I don't mean their small lives aren't worthwhile, that there isn't a sentient being in each wriggling one. I just mean they're produced in such huge quantities that each individual is probably "worth" virtually nothing.


They're certainly kept as if they're beneath regard.


I hate to see living beings offered as prizes. But I'm glad that it's not green iguana hatchlings with strings tied around their tiny waists, or hatchling red-eared slider turtles, as it was only three years back, even after I thought I'd brought a stop to that dangerous practice.

Had to make another city health department stink (successful, by the way) about those. Thinking of Rising Sun, Indiana's "Snapperfest" with a smile now. Made a stink about that, too, along with lots of other people. Shut that down, too.

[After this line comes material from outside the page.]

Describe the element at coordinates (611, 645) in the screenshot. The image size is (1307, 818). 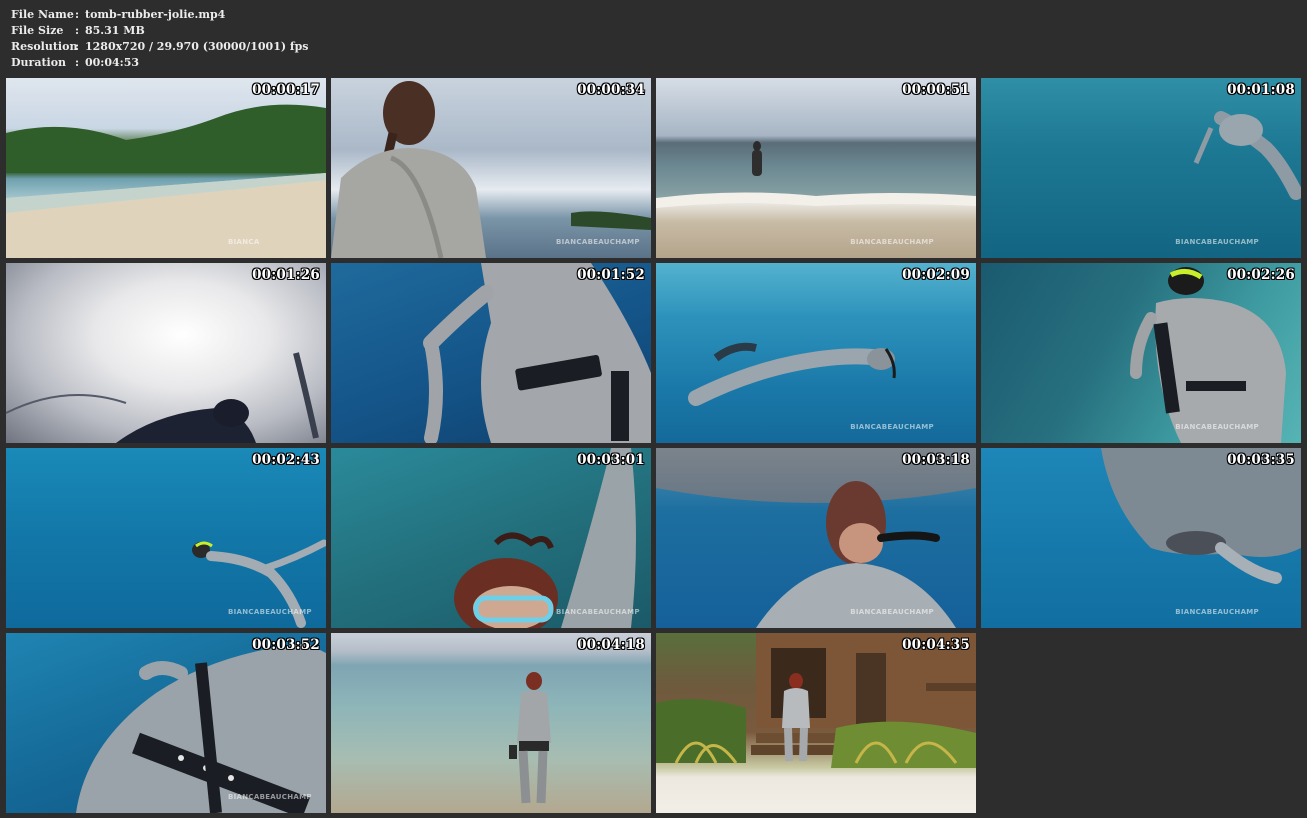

 Can't say much about feeder goldfish and bunnies. Again, that's what they're for, much as I hate to see it.

The Cotton Candy concession. Cotton candy is pure evil. I used to beg and beg for it. What kid wouldn't want pure sugar on a stick, presented as attic insulation, highly colored?

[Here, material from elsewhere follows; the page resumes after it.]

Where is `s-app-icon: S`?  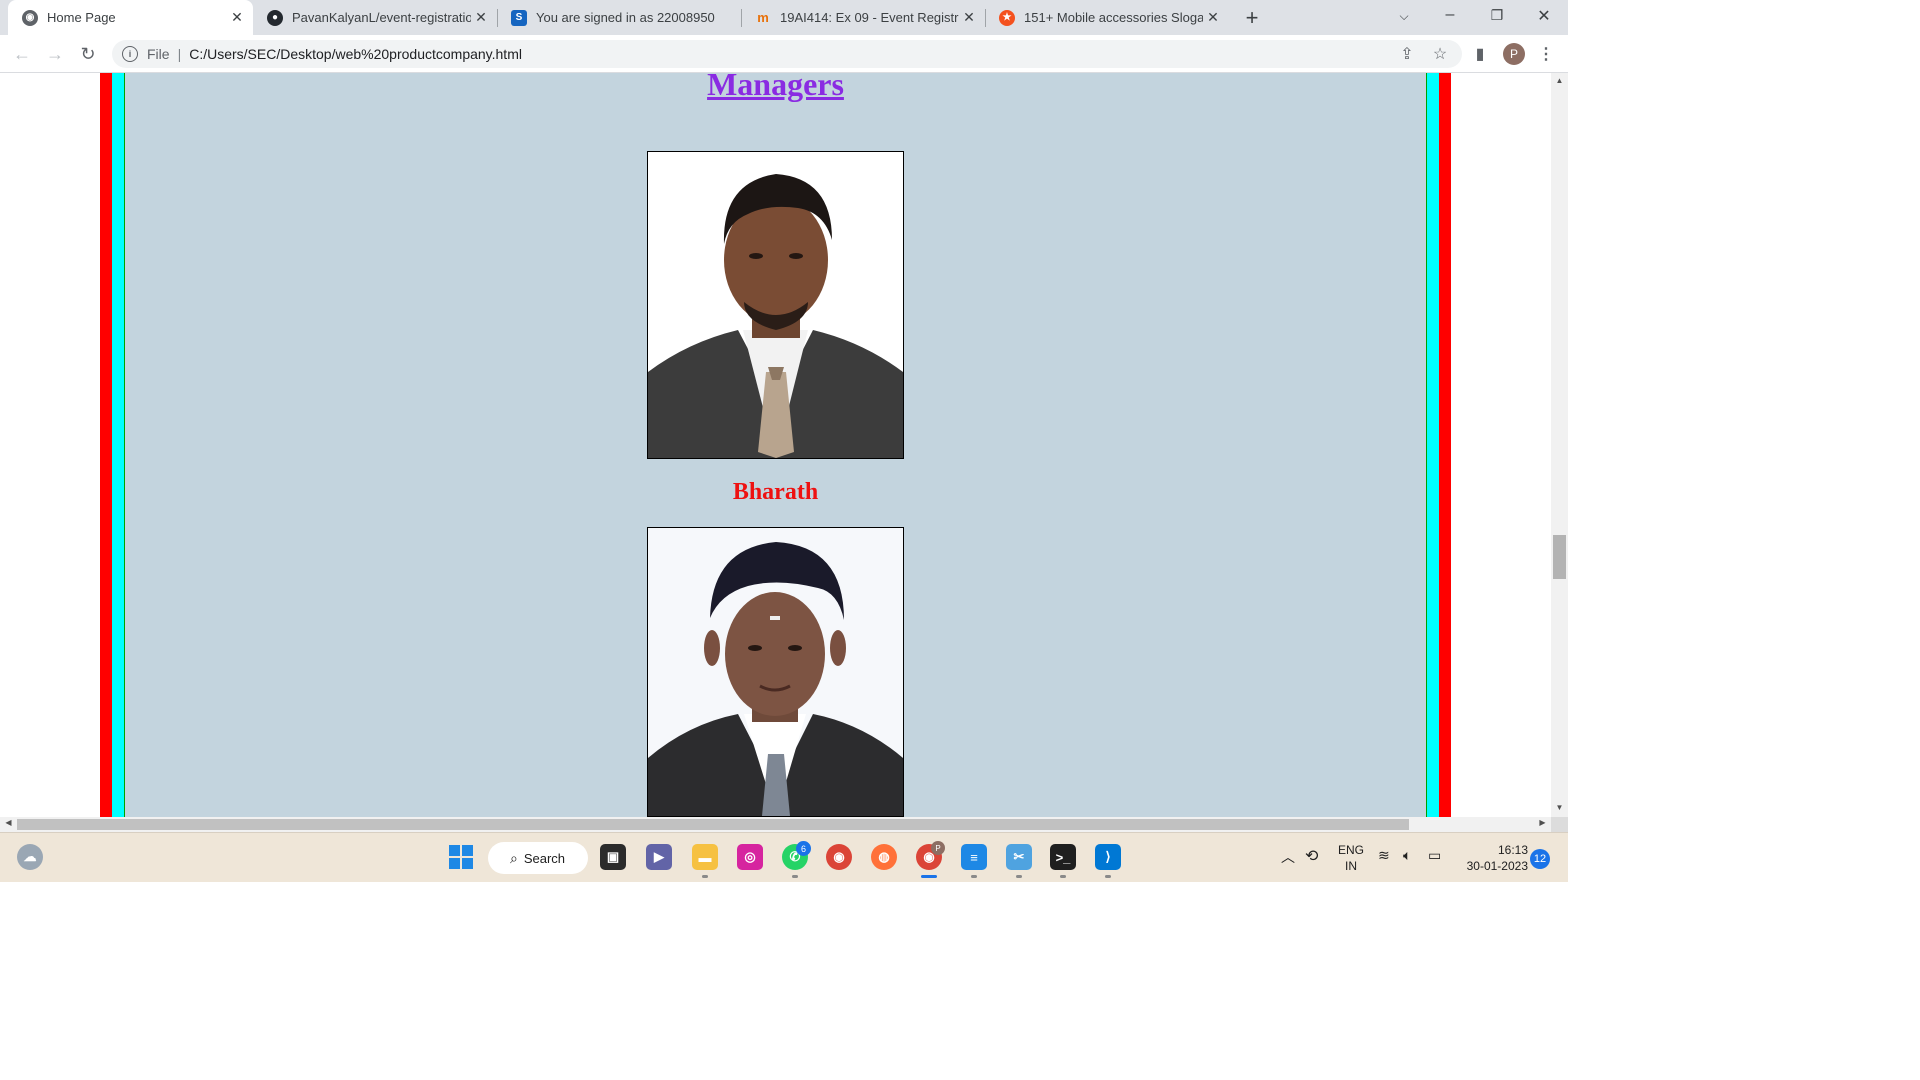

To me, the bags of it looked like organs hanging up in a charnel house.  The human souls working amidst the flames. Dante again, perched on my shoulder.


But there were comforting sights, too. I watched a little boy spin out and bung up his knee on the hardtop. His daddy checking to see if he was OK. Always good to get down to their level if you want to communicate, whether they're baby humans or animals.


Spangly bantam in the poorly-lit chicken tent. Our small animal barn burned down, waaah, and they had to be housed in tents this year. Somehow they seemed happier in the low light and the breezy air.


and the lonely glow of Miller's Peanuts, with its hand-drawn Mr. Peanut knockoffs, and its homely $1 price. Always there. From whence I know not, but I love Miller's Peanuts' booth.


Let's face it. I love the county fair. The smaller, the better.